21. The relay node according to claim 12, wherein the relay node is
adapted to decide at which point in time the interruptions should
be created; and, wherein the relay node is further adapted to
inform the concerned mobile terminals and/or the eNB during which
time interval an interruption will be created in the second
transmissions.
22. The relay node according to claim 12, wherein the relay node is
adapted to receive, from the eNB, information about at which point
in time the interruptions should be created, and/or wherein the
relay node is further adapted to inform the concerned mobile
terminals during which time interval an interruption will be
created in the second transmissions.
23. An arrangement for operating in a wireless communication system
comprising: an evolved Node B (eNB) controlling a donor cell; and,
a relay node; wherein the eNB is adapted to send first
transmissions to the relay node, and the relay node is adapted to
send second transmissions to at least one mobile terminal connected
to the relay node, the first and second transmissions taking place
in overlapping frequency bands; and, wherein the relay node is
configured to: create at least one interruption in second
transmissions to the mobile terminal(s); and, receive first
transmissions from the eNB controlling the donor cell during said
at least one interruption.
24. An evolved Node B (eNB) for a wireless communication system,
the eNB adapted to send first transmissions to a relay node, which
is adapted to send second transmissions to a least one terminal
connected to the relay node, wherein the first and second
transmissions take place in overlapping frequency bands, the eNB
being further adapted to send first transmissions to the relay node
during an interruption of the second transmissions.
25. The evolved Node B according to claim 24, wherein the at least
one interruption is created by using a Multicast/Broadcast Single
Frequency Network (MBSFN) subframe format for the second
transmissions.

■ Dataset extract ■
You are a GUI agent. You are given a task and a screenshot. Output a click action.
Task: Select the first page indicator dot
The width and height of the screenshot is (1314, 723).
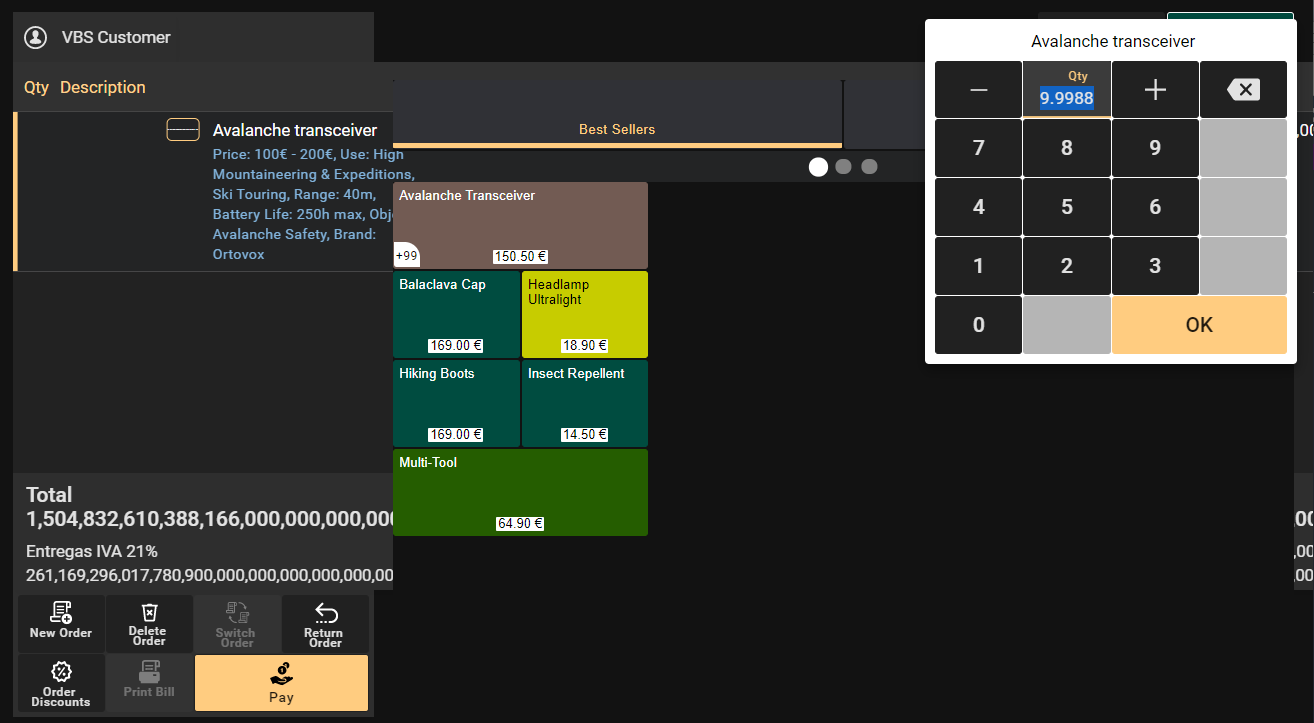(818, 167)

■ Prompt ■
According to claim 25 of the patent claims, what subframe format is used for the second transmissions to create the interruption?

■ Reply ■
A Multicast/Broadcast Single Frequency Network (MBSFN) subframe format.